The indicators are all equally alarming. Since the 1950s, federal spending as a percentage of GDP has hovered around 20 percent.
When President Obama took office, it shot up to 25 percent, a level not seen since World War II. Before the recession, the federal government spent $25,000 per household. That number has now soared past $30,000 and is on track to hit $35,000 within the next decade.
All this money has to come from somewhere. If President Obama stays in the White House for another four years, some of it will come from the higher taxes the administration is seeking to impose. The rest of it will have to be borrowed. Before Obama assumed office, our country's indebtedness was 40.3 percent of GDP. Current projections have it hitting 69 percent this year.
If anyone wonders why unemployment is stuck above 9 percent, and why some 25 million Americans are unemployed, underemployed, or are no longer looking for work, we should pause on that 69 percent figure. Every dollar that the government borrows for its operations is a dollar that cannot be invested in productive privatesector activity. Runaway federal spending crowds out private investment. At a moment when the public sector is flourishing as never before, it is unsurprising that the private sector has withered.
I have spent most of my life in the private sector, starting companies and turning around failing ones. What the federal government is doing today is a classic formula for ruin. I know how to set priorities and rein in costs.
In 2003, I became governor of a state hobbled by a deficit and shedding jobs as it came out of a recession. Working with a legislature under solid (85 percent!) Democratic control, I cut taxes 19 times, reformed and reorganized state government, and balanced the budget four years in a row. By the time I left office, Massachusetts employers were once again hiring, and the state had a rainy-day surplus of $2 billion.
The steps we must take to undo the damage inflicted by Barack Obama are as obvious as they are politically difficult. We must cut government spending, cap that spending at a sustainable level -- 20 percent of GDP is the target I would shoot for -- and pass a Balanced Budget Amendment to the Constitution. Cut, cap and balance are three words that are spoken far too rarely in Washington. But they embody my approach.

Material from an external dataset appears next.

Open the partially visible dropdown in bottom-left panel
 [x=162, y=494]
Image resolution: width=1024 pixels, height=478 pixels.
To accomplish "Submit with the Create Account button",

I will press for full repeal of Obamacare, which will save hundreds of billions of dollars. I will reduce the size of the federal workforce and align the wages and benefits of federal workers with the private sector. And I will set about the hard work of fundamentally restructuring the federal government.
Taxpayer money is today being used to underwrite a maze of rules, regulations and overlapping government agencies whose complexity defies the understanding even of those who inhabit the system. A first step in reform is acknowledging that the federal government cannot be everything to everyone.
There are many functions that the private sector can perform better than the public sector. Amtrak is a classic example. We can also use block grants to enable states to draw on federal resources while tailoring programs to their specific local needs.
That's how Medicaid should be handled. It is also precisely what I have proposed in a plan under which the federal government will spend $4 trillion less than what the Obama administration -- as detailed in its own mid-year budget projections -- plans to spend over the next decade. And $4 trillion is just a down payment on future savings to come.
Getting the federal debt under control in the wake of Obama's spending spree promises to be an arduous task. The good news is that Americans have awoken to the problem. The even better news is that the American people have always known what Washington can't seem to learn: we cannot spend our way to wealth.